Intelligence is a major source of U.S. advantage around the globe that “informs wise policy and enables precision operations," Michael Vickers, the Defense Department's undersecretary of defense for intelligence, said during the unclassified part of a hearing of the House Armed Services Committee’s intelligence, emerging threats and capabilities subcommittee. "It is our front line of defense,” he said. Vickers' testimony was summarized in a story by the American Forces Press Service.
To maintain and bolster that front line, Vickers added, requires critical investment in a range of capabilities. To counter al-Qaida and address instability in the Middle East and North Africa make it necessary for DOD to continue enhancing its counterterrorism capabilities, he said.
Moreover, the challenge of ensuring continued U.S. access to the global commons and critical regions such as East Asia will require investments tailored to that region, he said.
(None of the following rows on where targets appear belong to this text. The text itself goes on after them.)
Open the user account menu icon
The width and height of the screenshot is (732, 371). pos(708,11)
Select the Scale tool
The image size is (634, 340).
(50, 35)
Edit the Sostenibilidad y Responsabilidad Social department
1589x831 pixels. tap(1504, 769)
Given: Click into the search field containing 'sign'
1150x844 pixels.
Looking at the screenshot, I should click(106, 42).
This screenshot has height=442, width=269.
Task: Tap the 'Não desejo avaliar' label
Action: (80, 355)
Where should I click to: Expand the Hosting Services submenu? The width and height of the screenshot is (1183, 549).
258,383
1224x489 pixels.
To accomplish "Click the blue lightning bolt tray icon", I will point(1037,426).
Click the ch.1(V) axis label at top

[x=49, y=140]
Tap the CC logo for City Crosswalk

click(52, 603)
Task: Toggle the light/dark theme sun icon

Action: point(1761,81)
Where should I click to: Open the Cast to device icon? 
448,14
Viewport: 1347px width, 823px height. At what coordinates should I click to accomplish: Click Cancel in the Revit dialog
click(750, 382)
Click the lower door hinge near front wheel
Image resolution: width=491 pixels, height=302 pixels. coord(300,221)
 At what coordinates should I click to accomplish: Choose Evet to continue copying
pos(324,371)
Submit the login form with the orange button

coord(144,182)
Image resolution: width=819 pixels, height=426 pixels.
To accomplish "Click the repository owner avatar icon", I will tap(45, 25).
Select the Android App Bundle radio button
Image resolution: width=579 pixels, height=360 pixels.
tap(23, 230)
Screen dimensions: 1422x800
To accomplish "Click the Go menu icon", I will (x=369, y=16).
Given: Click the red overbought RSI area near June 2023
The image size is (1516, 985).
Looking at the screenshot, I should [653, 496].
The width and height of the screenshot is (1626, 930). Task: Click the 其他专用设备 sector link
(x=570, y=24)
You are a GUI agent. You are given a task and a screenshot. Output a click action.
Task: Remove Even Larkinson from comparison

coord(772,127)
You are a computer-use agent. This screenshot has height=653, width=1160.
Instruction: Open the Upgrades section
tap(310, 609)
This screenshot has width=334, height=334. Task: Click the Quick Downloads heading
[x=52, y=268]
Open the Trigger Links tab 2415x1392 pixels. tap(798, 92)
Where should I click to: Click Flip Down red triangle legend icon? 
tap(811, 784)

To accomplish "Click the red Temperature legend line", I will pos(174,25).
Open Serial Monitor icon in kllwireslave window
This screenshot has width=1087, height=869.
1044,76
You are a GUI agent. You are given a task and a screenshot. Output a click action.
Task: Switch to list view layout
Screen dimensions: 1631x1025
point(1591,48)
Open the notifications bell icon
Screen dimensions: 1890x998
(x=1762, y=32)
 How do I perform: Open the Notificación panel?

“Our national security strategy in Asia will require significantly different investments over the next 15 years … to obtain the intelligence, surveillance and reconnaissance capabilities most appropriate to the unique challenges of ensuring access in the Pacific,” the undersecretary said.
Elements of the intelligence community that are part of DOD include DIA, the National Geospatial-Intelligence Agency, the National Security Agency and the National Reconnaissance Office, Vickers said. Nearly 60,000 civilians and 123,000 service members support DOD’s national and military intelligence missions at home and alongside combat forces worldwide.
Countering cyber threats and nuclear proliferation calls for new resources and new ways of operating, he added.
The department is improving its human intelligence capabilities by establishing the Defense Clandestine Service, he said, and critical intelligence capabilities like overhead and cryptologic architectures continue to need modernization and recapitalization.
“Budgetary instability and the prospect of further deep cuts,” Vickers said, “put these investments at risk.”